JPMorgan Said to Weigh Chat-Room Ban Amid Regulatory Probes

JPMorgan Chase & Co., the biggest U.S. bank by assets, is weighing whether to ban traders from using electronic chat rooms to communicate with peers at other firms as the forums draw scrutiny from global regulators, according to a person with knowledge of the matter.

JPMorgan's deliberations, which should be complete by early 2014, focus on multi-dealer chat rooms for currencies and other asset classes, said the person, who requested anonymity because the talks are private. Royal Bank of Scotland Group Plc, Britain's biggest publicly owned lender, and Zurich-based Credit Suisse Group AG, Switzerland's second-largest bank, also are reviewing chat-room use, two other people said.

Regulators have targeted traders' electronic messages, using them as evidence of wrongdoing in their investigations into the manipulation of benchmark interest rates and foreign- exchange markets. During a visit to London last month, JPMorgan Chief Executive Officer Jamie Dimon called on employees to be vigilant about language in e-mails and instant messages, two people with knowledge of the matter said then.
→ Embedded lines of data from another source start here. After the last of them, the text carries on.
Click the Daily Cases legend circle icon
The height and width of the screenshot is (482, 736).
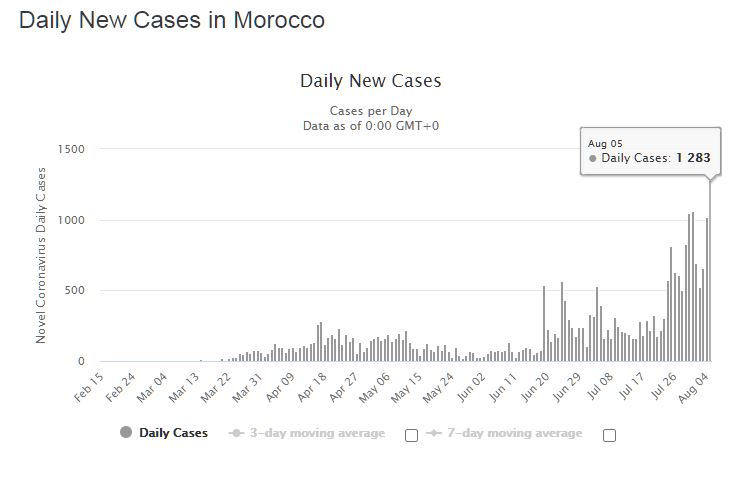point(126,433)
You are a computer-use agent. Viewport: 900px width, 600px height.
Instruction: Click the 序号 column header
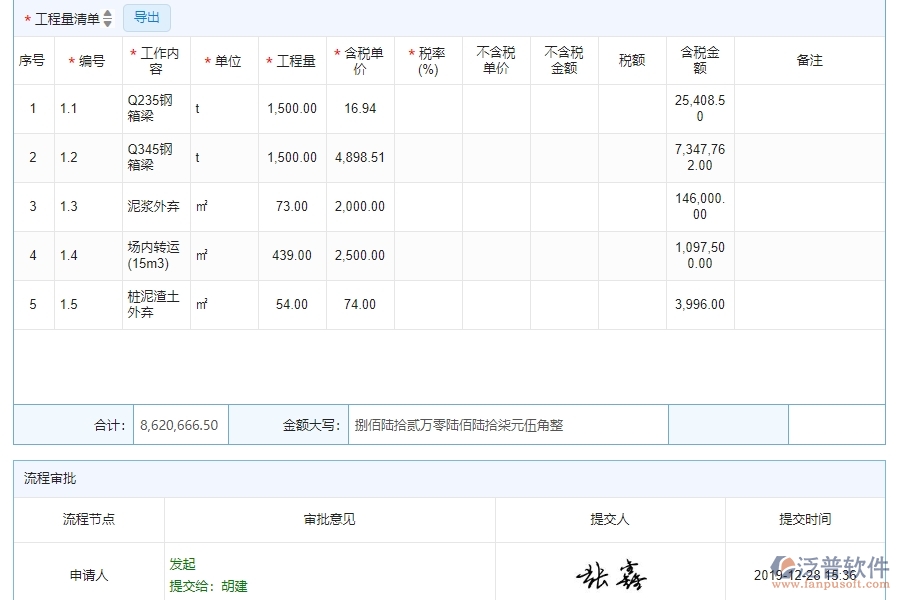click(x=33, y=60)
JPMorgan may encourage traders to use phones and e-mails rather than chat rooms to assist clients in large currency transactions, the person with knowledge of the matter said.

Barclays Plc, UBS AG and New York-based Citigroup Inc. also are among banks reviewing the use of chat rooms, the Wall Street Journal reported yesterday, citing unidentified people at those companies and others that do business with them.
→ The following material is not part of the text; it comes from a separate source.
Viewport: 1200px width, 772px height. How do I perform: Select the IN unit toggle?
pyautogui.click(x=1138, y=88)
Spokesmen for New York-based JPMorgan, Citigroup, Credit Suisse, RBS, Barclays and UBS all declined to comment.

An instant-messaging group involving traders at firms including Citigroup, RBS and London-based Barclays is being scrutinized by regulators investigating potential manipulation of the foreign-exchange market, four people with knowledge of the probe said last month. Over at least three years, the dealers exchanged messages via Bloomberg terminals outlining details of positions and client orders, and made trades before benchmarks were set, two of the people said.
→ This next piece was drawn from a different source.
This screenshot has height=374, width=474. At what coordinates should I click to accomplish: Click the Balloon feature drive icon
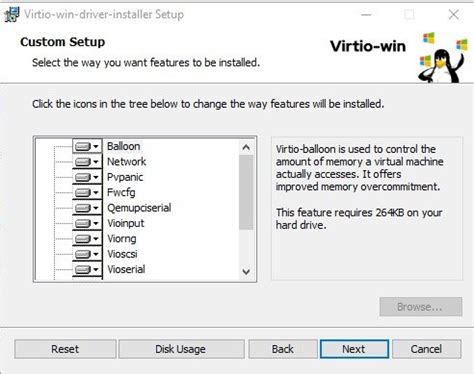click(x=83, y=146)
The roster of firms changed over time and included other banks such as Zurich-based UBS as the men switched employers, one of the people said. The message group was referred to as "The Cartel," according to two traders who weren't involved in the conversations.

The four banks account for more than 40 percent of trading in the $5.3 trillion-a-day foreign-exchange market, according to a survey by Euromoney Institutional Investor Plc. The U.K.'s Financial Conduct Authority last month opened a probe into currency trading, joining a global investigation that also involves regulators in the U.S., European Union and Switzerland.

Bloomberg News reported in June that traders at some banks said they shared information about their positions through instant messages, executed their own trades before client orders and sought to manipulate the benchmark WM/Reuters rates. In August, Bloomberg News reported that recurring spikes in trading around the periods in which the rates are calculated suggested that dealers may have been trying to influence the benchmarks.